• [Set task 1]:
Answer these questions from the Logstash post:
(a) What three stages make up a Logstash pipeline?
(b) What are the places that processed events are sent to formally called?
(c) Where has Logstash traditionally sent the logs it processed from applications?
• [Set task 2]: Continue the Logstash post from the point where it stops.

Logstash | Use cases | Stages

full_stackgeek

Full Stack Geek

Posted on May 26, 2019

Logstash | Use cases | Stages

Logstash:

Traditionally, Logstash has been used to process logs from applications and send them to Elasticsearch, hence the name. That’s still a popular use case, but Logstash has evolved into a more general purpose tool, meaning that Logstash is a data processing pipeline.

The data that Logstash receives, will be handled as events, which can be anything of your choice. They could be log file entries, e-commerce orders, customers, chat messages, etc. These events are then processed by Logstash and shipped off to one or more destinations.

A couple of examples could be Elasticsearch, a Kafka queue, an e-mail message, or to an HTTP endpoint.


A Logstash pipeline consists of three stages: an Input stage, Filter stage, and output stage. Each stage can make use of a plugin to do its task.

  • Input Stage: Input stage is how the Logstash receives the data. An input plugin could be a file so that the Logstash reads events from a file, It could be an HTTP endpoint or it could be a relational database or even a Kafka queue Logstash can listen to.
  • Filter Stage: Filter stage is all about how Logstash would process the events received from Input stage plugins. Here we can parse CSV, XML, or JSON. We can also do data enrichment, such as looking up an IP address and resolving its geographical location or look up data in a relational database.
  • Output Stage: An output plugin is where we send the processed events to. Formally, those places are called stashes. These places can be a database, a file, an Elasticsearch instance, a Kafka queue and so on.

• [Information shown]:

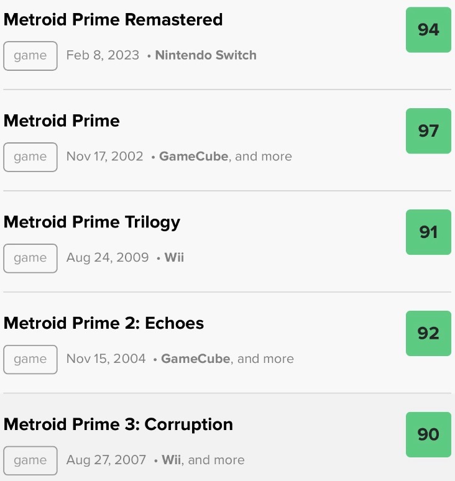Select game tag beside Aug 24, 2009
Screen dimensions: 455x481
coord(30,258)

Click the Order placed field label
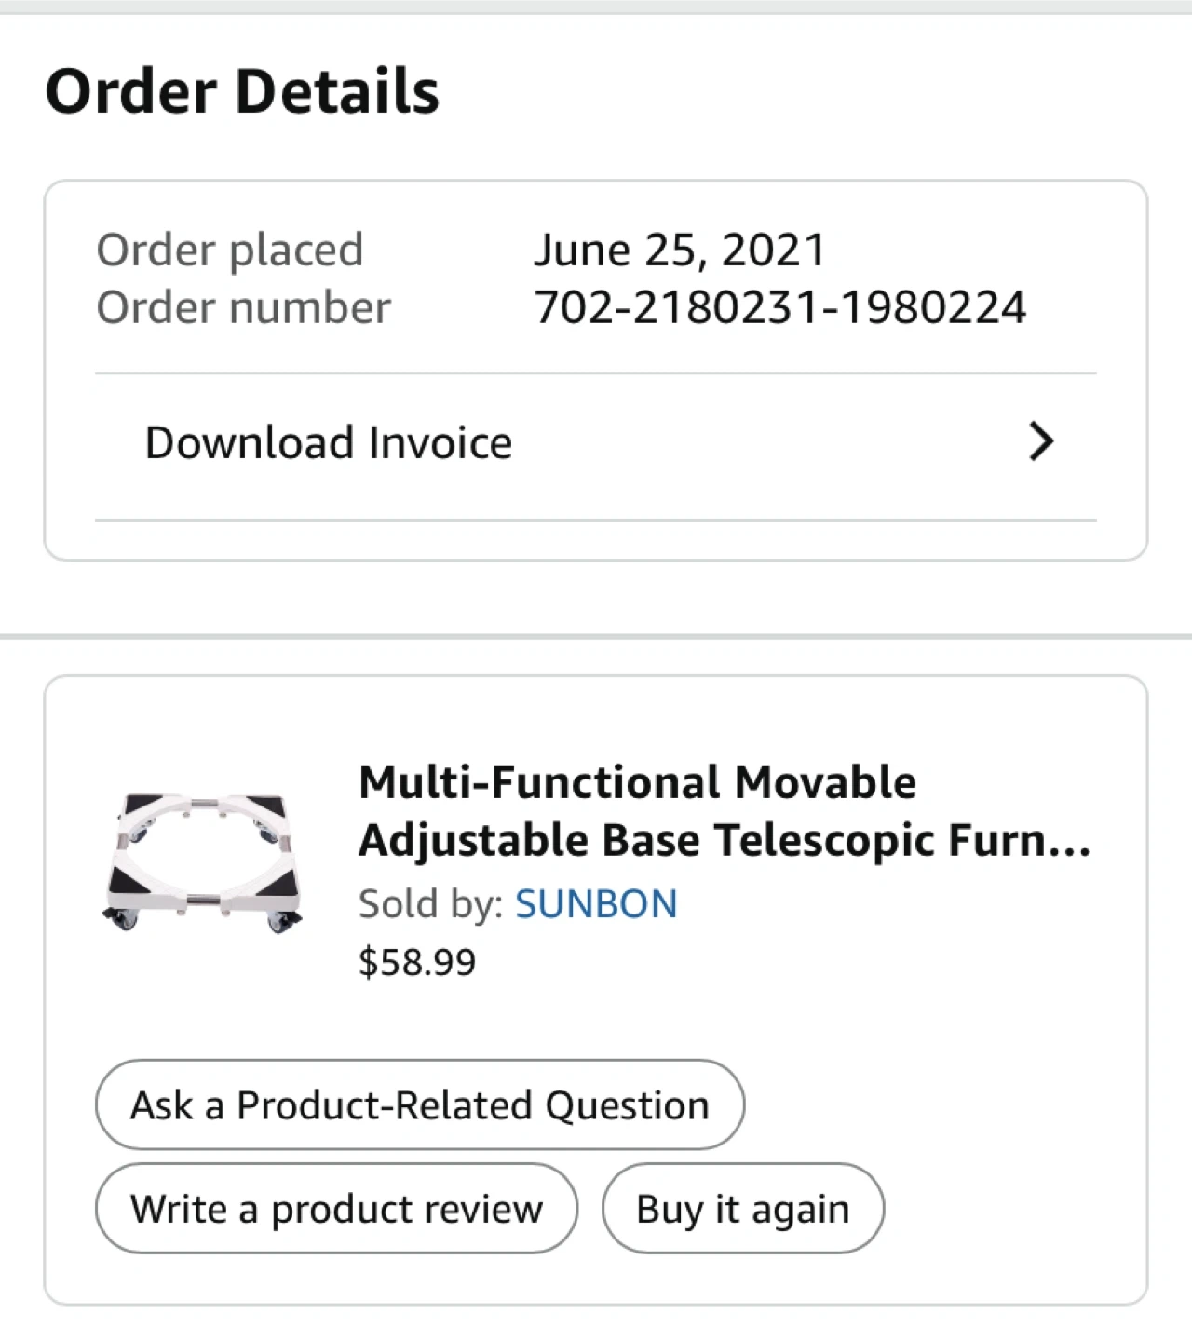229,250
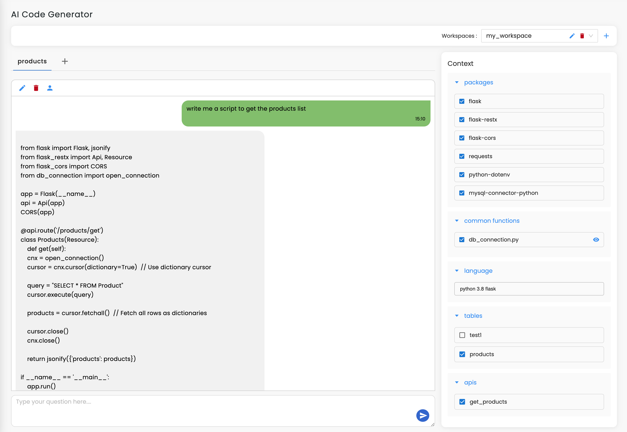Click the user persona icon above the chat

(x=50, y=88)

• [Right answer 1]:
(a) An input stage, a filter stage, and an output stage.
(b) Stashes.
(c) Elasticsearch.

• [Right answer 2]:
So, Logstash receives events from one or more inputs plugins at the Input Stage, processes them at Filter Stage, and sends them to one or more stashes at Output Stage.

You can have multiple pipelines running within the same Logstash instance if you want to, and Logstash is horizontally scalable

A Logstash pipeline is defined in a proprietary markup format that is somewhat similar to JSON. Technically, It’s not only a markup language, as we can also add conditional statements and make a Logstash pipeline dynamic.

A Sample Logstash Pipeline Configuration:

input {  
    file {  
        path => "/path/to/your/logfile.log"  
    }  
}  
filter {  
    if [request] in ["/robots.txt"] {  
        drop {}  
    }  
}  
output {  
    file {  
        path => "%{type}_%{+yyyy_MM_dd}.log"  
    }  
}  
               



Let us consider a basic use case of Logstash before moving to other components of our ELK stack. Suppose that we want to process access logs from the web server.

We can actually configure Logstash to read the log file line by line and consider each line as a separate event. This can be easily done by using the input plugin named “file,” but there is a handy tool named Beats that is far better for this task.

Once the Logstash received a line, it can process it further, Technically, a line is just a string, a collection of words and we need to parse this string so that we can fetch valuable information out of it like the status code, request path, IP address and so on.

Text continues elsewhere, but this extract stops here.